Trudeau wants a pipeline from the tar sands to the coast. The National Post reported that “Trudeau has told his senior lieutenants to draw up plans to make the Energy East pipeline and the Trans Mountain expansion in BC a reality.”

Energy East is stalled after a series of embarrassing revelations that two of the members of the review panel discussed the pipeline with Jean Charest, former Québec premier, a consultant for the company behind Energy East, TransCanada. Amazingly, at first they and the Federal Liberals thought this was fine. It took public protests to force the two to resign and since then the process has been delayed. Energy East faces massive opposition all along its path.

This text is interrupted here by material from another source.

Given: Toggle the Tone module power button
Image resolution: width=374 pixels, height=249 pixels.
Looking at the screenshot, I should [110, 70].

It seems more and more likely that Trudeau will try to get the pipeline to the sea through Vancouver. Maybe he hopes that after giving Premier Clark what she wants, he will get something in return.

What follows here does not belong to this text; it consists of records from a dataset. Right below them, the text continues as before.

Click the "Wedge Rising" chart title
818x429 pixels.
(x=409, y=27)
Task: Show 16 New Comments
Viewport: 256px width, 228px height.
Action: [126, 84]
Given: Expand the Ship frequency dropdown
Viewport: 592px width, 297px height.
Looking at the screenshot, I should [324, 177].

No Trust in Trudeau: Build our Movement

Relying on the Federal Liberals to protect the environment was always an unrealistic prospect. They are the party of Bay Street and big business. Initially Trudeau defended his national election campaign co-chair, Gagnier, who advised Energy East about how to lobby the Liberals once they won the election.

The way to stop the pipelines is to build a powerful campaign, linking indigenous and non-indigenous struggles. The stand at Standing Rock and the Treaty Alliance Against Tar Sands Expansion are important parts of the struggle. The Treaty brings together over 50 First Nations from Canada and the US to support each other to stop all the proposed tars sands pipelines.

At Standing Rock, thousands have joined in solidarity with the reserve residents to protect drinking water and grave sites from the construction of the Dakota Access pipeline. This proposed pipeline would carry fracked crude oil. Security guards set on peaceful protesters with pepper spray and attack dogs. This shows the contempt these fossil fuel corporations have for First Nations, the democratic process and the environment – they are only interested in boosting profits. One of the companies behind the pipeline, is Enbridge with an investment of $1.5 billion, which wants to build tar sands pipelines in BC and the prairies.

As well as the attacks from company security, the people at Standing Rock have faced assault and mass arrests by the local police – but are still standing strong with growing support from indigenous and non-indigenous people across North America.

It is not Trudeau and the Liberals who will act to protect the environment. Instead, it is movements like the one at Standing Rock that with will create the change that is needed.

Socialist Alternative says:

  • End the corporate domination of energy. For the public ownership of the top energy companies to protect jobs and convert them to clean energy
  • Massive public investment in clean renewable energy, housing and building insulation and retrofitting, and energy saving to quickly move to a clean energy system.
  • Invest in public transport to provide comprehensive, low fare, high-speed, and accessible mass transit. High quality freight and rapid inter-city rail.
  • Provide guaranteed paid re-training and new good paying jobs in socially-useful production for all workers in phased-out industries.
  • Abide by and respect indigenous treaties and resource rights.